At the 5-0 game I was in the paddock. When the fifth went in someone kicked me really hard in the shin as I celebrated. No one would admit to it. The lump is still there.
But the cowardly Evertonian actually did me a favour. At bad times over the years, I’d gently run my finger over the bump. It always makes me smile. It transports me back to November 1982 and one of the finest football-supporting days of my life.
So thanks, you Bluenose get. You gave me a permanent memento of your worst nightmare.
I suppose we should talk about Wolves. I love those furry, pack-animal bastards. What do you mean that’s not what you expected?
The social construction of Wolf packs starts with the Alpha. Joel Matip and Joe Gomez are not alphas. Both prefer to play alongside a more dominant presence and Virgil van Dijk fits the bill.
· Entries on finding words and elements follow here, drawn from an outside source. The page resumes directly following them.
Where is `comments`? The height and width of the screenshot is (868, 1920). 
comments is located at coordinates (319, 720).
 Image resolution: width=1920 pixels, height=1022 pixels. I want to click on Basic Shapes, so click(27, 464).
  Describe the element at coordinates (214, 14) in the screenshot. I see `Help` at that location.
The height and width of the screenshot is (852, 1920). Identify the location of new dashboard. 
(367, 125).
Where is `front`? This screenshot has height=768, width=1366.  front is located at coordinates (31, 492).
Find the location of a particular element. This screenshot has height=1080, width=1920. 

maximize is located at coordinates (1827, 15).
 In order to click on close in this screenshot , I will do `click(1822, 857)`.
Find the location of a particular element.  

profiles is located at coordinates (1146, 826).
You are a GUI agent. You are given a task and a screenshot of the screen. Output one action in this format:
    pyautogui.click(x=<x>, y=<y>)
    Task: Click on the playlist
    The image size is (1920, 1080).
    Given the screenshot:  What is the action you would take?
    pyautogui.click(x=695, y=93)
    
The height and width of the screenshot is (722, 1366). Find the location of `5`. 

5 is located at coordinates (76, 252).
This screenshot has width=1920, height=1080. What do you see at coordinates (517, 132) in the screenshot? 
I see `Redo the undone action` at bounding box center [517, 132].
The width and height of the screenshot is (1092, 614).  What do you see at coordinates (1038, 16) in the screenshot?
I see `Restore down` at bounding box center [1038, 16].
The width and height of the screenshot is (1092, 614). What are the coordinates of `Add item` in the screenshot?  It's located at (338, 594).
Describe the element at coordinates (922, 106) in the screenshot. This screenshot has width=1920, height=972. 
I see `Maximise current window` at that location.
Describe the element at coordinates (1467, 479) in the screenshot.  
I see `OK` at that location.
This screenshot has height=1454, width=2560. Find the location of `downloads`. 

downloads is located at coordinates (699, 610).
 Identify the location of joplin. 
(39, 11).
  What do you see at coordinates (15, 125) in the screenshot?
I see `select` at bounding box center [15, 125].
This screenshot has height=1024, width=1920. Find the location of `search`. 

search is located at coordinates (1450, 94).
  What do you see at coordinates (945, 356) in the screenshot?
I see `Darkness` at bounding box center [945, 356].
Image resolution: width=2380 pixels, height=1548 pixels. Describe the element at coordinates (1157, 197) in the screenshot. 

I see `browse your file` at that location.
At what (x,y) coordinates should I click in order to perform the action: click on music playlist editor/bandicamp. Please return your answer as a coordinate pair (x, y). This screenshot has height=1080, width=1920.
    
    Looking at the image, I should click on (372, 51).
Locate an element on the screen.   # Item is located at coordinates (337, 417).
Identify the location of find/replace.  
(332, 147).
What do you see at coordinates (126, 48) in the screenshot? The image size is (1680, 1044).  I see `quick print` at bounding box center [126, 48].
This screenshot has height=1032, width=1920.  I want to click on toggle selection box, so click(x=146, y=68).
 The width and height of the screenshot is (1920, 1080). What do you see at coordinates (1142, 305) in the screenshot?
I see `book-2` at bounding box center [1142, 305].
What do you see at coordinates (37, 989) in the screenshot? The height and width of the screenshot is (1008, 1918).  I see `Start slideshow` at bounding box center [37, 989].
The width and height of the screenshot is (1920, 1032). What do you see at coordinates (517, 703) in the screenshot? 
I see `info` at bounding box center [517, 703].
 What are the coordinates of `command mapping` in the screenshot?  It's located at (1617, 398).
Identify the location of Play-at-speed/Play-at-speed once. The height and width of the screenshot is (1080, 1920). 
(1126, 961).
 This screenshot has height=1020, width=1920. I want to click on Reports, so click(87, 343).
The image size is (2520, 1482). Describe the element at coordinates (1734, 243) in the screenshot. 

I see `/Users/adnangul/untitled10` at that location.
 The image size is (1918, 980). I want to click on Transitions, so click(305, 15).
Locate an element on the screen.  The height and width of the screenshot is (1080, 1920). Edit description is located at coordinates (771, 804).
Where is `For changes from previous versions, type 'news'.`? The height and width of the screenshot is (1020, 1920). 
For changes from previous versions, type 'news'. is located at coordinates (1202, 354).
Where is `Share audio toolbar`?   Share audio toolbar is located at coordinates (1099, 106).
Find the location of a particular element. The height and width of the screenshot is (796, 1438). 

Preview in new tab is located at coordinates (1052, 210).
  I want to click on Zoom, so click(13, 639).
Neither of the ill-fated duo at the heart of the defence at Molineux is a leader. Nor do they organise the back line with any conviction. Each has talent but they let themselves down with their callow approach to the game. No wonder they have only started together less than 10 times in the four years they’ve both been at the club. Nat Phillips is about to get another chance.
The Premier League this week charged Manchester City with more than 100 breaches of the financial regulations. That’s after a four-year investigation.
The ruling body were keen to get it out before the White Paper on football governance, which was slated to be published this week. Of course, the Government recommendations were delayed.
The Premier League wanted to send out two messages. The first was to counter the demands for an independent regulator by showing that football can get its own house in order. They also want to rein City in.
Four years is a long time to make your case cast-iron solid. City, however, take the same approach to lawyers as they do with players – they’ll buy the very best, whatever the cost, in numbers. They will drag the Premier League through every court possible. By the time there’s a resolution they may well have won eight out of 10 titles.
What does it mean for Liverpool? FSG’s main concern has been City’s ability to spend with impunity. They owners always planned to sell on but the Etihad’s financial power hastened their exit strategy. I can’t see this latest development changing their mind.
Very little will happen in the short term but curbing City’s spending makes other clubs more viable in the long haul. Any buyer might take that into account.
It also pushes the European Super League down the agenda. The feeling was that the only way to counter City was to create a new league with strict, American-style limits on salary and outlay in the transfer market. If the Premier League can restore the declining competitiveness in the English game, the top flight elite might be more inclined to sit tight rather than look to jump ship to a completely new system.
Let’s see if the Premier League have the cojones to see this through.
The new Super League proposals are laughable. A new European competition is inevitable but the latest manifesto is short on detail and has no clear information about how it would be funded.
It’s hard to see many teams signing up for this. There will be much better offers down the line.
Bill Shankly used to say football teams were like a piano. You need three to play it and eight to carry it.
That does not make the slightest bit of sense.
The point is that if you’ve got three high-class players and the others work hard, you’ll win. Trent, Thiago and Salah are top drawer. There’s a trio, even at a time of too many injuries.
That’s enough manpower for Klopp to get a tune out of the team. Everyone at the club is running out of excuses. Turn that corner on Monday.